Explanation of sequencing depth, coverage, and its importance in experiments.
Sequencing Depth and Coverage are key metrics in next-generation sequencing (NGS) experiments that influence the reliability of results.
Sequencing Depth (or Read Depth)
Sequencing depth refers to the number of times a particular nucleotide is read during sequencing. It is usually expressed as "X-fold" (e.g., 30x), which indicates how many times, on average, each base in the genome is sequenced.
- Higher depth: Leads to more accurate identification of base pairs, improving confidence in detecting true variants (SNPs, indels).
- Lower depth: Increases the chance of missing or incorrectly calling variants due to insufficient data to reliably differentiate between sequencing errors and real variations.
Coverage
Coverage refers to the proportion of the genome (or the region of interest) that has been sequenced at a certain depth. This can be defined in terms of breadth of coverage and depth of coverage:
- Breadth of Coverage: This is the percentage of the targeted region or genome that has at least one read covering it.

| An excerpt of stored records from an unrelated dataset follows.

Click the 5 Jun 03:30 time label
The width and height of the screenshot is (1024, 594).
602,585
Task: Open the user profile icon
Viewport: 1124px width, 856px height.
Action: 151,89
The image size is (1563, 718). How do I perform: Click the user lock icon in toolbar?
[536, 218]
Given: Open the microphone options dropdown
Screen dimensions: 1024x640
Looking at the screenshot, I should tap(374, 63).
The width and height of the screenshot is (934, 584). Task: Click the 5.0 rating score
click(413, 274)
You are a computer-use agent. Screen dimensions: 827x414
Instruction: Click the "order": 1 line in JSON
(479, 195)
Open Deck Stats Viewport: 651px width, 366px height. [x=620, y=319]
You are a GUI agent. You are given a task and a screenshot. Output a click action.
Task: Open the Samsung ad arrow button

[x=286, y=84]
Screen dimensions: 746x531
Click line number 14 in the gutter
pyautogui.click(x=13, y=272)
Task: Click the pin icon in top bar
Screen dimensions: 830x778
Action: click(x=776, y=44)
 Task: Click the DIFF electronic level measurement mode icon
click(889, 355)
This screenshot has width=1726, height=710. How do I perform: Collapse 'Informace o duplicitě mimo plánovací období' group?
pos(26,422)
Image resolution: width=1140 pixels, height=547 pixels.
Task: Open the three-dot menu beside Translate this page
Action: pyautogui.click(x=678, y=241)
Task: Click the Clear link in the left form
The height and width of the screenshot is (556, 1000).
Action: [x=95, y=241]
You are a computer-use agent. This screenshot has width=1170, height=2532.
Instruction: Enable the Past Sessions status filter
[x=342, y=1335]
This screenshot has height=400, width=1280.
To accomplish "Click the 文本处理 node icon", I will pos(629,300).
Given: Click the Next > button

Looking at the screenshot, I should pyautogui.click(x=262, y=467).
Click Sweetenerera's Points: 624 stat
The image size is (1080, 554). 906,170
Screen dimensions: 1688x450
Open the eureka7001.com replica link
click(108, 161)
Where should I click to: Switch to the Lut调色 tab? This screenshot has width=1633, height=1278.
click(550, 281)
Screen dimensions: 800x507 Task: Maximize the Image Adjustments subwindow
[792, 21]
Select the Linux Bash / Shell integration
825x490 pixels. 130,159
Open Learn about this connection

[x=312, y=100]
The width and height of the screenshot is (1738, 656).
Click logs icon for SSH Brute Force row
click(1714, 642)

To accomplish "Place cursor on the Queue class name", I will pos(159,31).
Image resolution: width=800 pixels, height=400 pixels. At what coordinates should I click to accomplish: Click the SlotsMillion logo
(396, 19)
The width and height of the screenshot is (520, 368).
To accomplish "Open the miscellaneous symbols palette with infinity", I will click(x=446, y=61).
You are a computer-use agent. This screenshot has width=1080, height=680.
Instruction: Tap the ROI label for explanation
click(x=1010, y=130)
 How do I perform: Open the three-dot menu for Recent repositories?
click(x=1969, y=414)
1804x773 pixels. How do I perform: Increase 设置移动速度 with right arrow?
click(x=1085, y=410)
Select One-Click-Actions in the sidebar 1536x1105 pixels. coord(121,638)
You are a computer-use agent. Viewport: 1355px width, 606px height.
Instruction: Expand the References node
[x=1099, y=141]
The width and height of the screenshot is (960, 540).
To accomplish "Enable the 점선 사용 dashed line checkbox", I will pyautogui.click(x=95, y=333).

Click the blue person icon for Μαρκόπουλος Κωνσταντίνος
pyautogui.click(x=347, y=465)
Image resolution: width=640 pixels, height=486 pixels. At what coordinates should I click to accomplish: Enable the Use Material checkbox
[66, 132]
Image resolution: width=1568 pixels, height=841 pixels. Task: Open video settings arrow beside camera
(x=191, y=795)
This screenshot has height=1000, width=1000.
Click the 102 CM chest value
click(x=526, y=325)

- Depth of Coverage: Average number of times each base in the genome is sequenced, as explained earlier.
Importance in Experiments
- Variant Detection: High depth increases the probability of detecting true variants, especially in heterogeneous samples (e.g., tumors, mixed populations).
- Sensitivity and Accuracy: Experiments with higher sequencing depth generally have higher sensitivity (ability to detect true variants) and accuracy (lower false positives/negatives).
- Cost vs. Efficiency: High depth improves data quality but also increases costs. Balancing the desired depth with budget is a key experimental design consideration.
- Different Experiment Types:
- Whole Genome Sequencing (WGS): Requires lower average depth (~30x) but aims for high breadth of coverage.
- Targeted Sequencing: Often requires higher depth (100x or more) to detect variants with high sensitivity in specific regions.
- RNA Sequencing: Depth depends on transcript abundance, with highly expressed genes needing fewer reads to achieve sufficient depth compared to low-expressed genes.